Un día de marzo del 40, Franco decretó que las 11 pasaran a ser las 12, y el meridiano de Greenwich, el que nos correspondía geográficamente por respeto al sol, se quedó sin uno de sus socios, y hasta la fecha. Ese dislate que hace que la hora en Galicia se parezca más a la de Polonia que a la de su vecino Portugal, no se resuelve, desde luego, dejando de adelantar y retrasar los relojes cada marzo y cada octubre, pero no por ello la iniciativa del Gobierno de dejarlos en paz carece de cierta lógica. ¿Qué se gana con el artificial amanecer nocturno del verano o con el invernal anochecer diario a las seis de la tarde? Nada.
Pero ya que lo del ahorro energético no funcionó con el baile horario, los científicos, relevando a los políticos en el afán justificatorio, aducen la necesidad, por aquello del ritmo circadiano, de despertarnos con el sol, más o menos como los gallos, pero con el huso horario del Berlín de Hitler aún vigente, que impone una hora de adelanto respecto al sol en invierno y dos en verano, los únicos que pueden despertarse con él son los gallos precisamente. Salvo excepciones cada vez más excepcionales, como la de aquellos que tienen que ordeñar las vacas o las cabras al tiempo que se abren de par en par las ventanas de la aurora, no está claro quién necesitaría despertarse al unísono con el rey de los astros.

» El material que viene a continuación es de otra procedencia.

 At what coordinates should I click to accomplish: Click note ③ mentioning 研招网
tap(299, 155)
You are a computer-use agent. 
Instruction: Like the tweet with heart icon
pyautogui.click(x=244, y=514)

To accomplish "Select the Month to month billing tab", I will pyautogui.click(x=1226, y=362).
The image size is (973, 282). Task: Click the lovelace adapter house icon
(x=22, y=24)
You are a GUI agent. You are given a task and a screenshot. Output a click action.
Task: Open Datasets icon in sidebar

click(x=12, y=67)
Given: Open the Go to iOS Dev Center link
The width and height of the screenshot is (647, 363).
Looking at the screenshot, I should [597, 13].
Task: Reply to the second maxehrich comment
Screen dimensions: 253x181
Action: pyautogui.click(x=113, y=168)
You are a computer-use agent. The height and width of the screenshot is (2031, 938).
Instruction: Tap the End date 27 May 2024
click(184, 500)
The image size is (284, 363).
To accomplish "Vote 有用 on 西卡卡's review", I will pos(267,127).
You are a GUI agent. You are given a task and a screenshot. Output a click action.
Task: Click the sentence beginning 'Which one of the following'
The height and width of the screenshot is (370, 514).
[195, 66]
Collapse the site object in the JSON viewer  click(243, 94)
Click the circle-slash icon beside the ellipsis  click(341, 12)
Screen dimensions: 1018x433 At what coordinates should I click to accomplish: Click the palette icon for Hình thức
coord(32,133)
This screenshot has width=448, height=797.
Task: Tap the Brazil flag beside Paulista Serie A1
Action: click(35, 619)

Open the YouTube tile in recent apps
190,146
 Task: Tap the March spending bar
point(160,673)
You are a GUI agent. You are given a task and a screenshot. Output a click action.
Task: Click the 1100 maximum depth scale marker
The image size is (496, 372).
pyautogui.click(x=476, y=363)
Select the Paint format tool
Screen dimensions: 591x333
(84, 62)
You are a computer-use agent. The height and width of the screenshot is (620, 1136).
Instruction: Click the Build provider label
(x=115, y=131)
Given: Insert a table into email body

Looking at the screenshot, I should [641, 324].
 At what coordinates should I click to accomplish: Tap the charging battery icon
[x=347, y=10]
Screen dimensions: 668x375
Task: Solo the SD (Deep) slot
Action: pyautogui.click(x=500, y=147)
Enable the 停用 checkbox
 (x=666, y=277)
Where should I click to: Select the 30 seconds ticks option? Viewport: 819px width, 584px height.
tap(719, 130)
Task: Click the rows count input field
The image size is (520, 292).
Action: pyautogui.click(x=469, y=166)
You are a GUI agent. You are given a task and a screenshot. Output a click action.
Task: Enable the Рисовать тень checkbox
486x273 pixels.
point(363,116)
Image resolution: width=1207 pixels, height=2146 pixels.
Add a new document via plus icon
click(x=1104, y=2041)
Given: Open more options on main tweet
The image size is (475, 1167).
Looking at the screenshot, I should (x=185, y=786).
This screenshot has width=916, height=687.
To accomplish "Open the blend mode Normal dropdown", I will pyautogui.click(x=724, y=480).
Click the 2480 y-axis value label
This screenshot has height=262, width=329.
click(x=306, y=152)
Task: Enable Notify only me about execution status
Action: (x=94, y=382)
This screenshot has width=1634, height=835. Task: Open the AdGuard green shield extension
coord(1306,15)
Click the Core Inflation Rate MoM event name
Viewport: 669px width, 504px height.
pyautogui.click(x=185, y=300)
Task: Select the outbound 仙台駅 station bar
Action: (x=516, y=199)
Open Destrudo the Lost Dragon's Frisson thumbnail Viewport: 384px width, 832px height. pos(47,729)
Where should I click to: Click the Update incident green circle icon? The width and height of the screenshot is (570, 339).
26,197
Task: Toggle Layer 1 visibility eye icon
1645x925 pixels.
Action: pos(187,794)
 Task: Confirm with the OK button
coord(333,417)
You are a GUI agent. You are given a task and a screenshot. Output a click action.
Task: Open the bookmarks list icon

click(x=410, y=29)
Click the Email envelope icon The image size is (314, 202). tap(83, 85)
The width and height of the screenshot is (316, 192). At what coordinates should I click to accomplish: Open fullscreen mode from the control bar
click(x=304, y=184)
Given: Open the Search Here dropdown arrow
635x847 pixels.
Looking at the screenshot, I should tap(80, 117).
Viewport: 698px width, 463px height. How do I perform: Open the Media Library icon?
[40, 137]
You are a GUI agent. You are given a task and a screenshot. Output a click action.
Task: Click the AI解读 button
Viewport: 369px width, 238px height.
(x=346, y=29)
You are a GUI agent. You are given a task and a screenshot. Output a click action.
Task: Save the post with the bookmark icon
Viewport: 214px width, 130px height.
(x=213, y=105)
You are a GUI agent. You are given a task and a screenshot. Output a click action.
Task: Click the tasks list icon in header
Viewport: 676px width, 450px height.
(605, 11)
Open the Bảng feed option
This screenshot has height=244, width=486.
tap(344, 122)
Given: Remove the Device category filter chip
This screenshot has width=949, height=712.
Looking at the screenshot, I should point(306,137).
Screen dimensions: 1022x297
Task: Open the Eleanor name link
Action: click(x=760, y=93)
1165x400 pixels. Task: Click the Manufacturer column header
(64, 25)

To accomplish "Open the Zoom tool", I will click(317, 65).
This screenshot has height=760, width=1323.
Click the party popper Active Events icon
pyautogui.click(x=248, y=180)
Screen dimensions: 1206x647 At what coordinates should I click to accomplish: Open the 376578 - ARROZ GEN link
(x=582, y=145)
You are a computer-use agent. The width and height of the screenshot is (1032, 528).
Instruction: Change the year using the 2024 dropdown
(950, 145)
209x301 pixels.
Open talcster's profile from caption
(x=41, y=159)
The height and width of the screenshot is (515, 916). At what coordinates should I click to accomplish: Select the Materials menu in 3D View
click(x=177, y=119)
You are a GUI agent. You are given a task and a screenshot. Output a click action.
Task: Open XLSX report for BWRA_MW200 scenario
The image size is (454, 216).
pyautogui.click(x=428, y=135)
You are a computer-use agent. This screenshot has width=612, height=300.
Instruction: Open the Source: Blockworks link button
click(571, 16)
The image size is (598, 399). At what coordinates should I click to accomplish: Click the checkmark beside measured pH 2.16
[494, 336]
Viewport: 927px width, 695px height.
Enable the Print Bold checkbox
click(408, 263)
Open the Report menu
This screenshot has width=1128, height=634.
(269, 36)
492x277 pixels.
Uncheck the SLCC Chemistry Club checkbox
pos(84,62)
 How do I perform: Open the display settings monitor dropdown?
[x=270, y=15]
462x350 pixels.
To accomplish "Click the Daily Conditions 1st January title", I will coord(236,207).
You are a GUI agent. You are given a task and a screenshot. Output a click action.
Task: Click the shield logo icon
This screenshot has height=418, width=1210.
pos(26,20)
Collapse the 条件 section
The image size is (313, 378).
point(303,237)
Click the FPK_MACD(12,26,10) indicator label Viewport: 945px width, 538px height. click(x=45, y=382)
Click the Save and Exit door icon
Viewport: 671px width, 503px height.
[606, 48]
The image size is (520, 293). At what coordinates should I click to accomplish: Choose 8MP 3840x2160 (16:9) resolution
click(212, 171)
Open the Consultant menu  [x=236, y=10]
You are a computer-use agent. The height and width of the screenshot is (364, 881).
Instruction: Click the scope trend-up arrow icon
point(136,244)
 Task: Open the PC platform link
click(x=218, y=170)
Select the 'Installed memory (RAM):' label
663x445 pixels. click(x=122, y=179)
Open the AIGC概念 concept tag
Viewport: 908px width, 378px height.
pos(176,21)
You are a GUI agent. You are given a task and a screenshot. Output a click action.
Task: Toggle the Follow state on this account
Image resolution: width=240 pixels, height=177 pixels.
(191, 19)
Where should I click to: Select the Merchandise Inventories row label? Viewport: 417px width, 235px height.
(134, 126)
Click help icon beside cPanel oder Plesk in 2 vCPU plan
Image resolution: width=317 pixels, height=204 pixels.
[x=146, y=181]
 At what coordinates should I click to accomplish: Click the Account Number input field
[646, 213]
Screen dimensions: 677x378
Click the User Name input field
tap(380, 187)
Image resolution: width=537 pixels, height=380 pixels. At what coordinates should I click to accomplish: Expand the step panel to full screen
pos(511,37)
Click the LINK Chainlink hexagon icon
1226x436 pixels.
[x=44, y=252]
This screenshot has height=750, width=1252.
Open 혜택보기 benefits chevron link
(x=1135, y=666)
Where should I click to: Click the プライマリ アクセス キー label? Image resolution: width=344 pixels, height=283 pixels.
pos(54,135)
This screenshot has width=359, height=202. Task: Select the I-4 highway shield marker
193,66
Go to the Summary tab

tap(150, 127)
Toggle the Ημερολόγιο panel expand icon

En el fondo, esto de las horas es un vano intento que nos inventamos para atrapar el tiempo, para someterlo y encapsularlo. Los animales, que no tienen reloj ni falta que les hace, saben cuándo despertar y cuándo, vencidos por el trajín diario de procurarse refugio, coyunda y alimento, dormir a pata suelta. Y creo que les damos un poco de lástima al vernos devorados por el absurdo vaivén de las horas inventadas.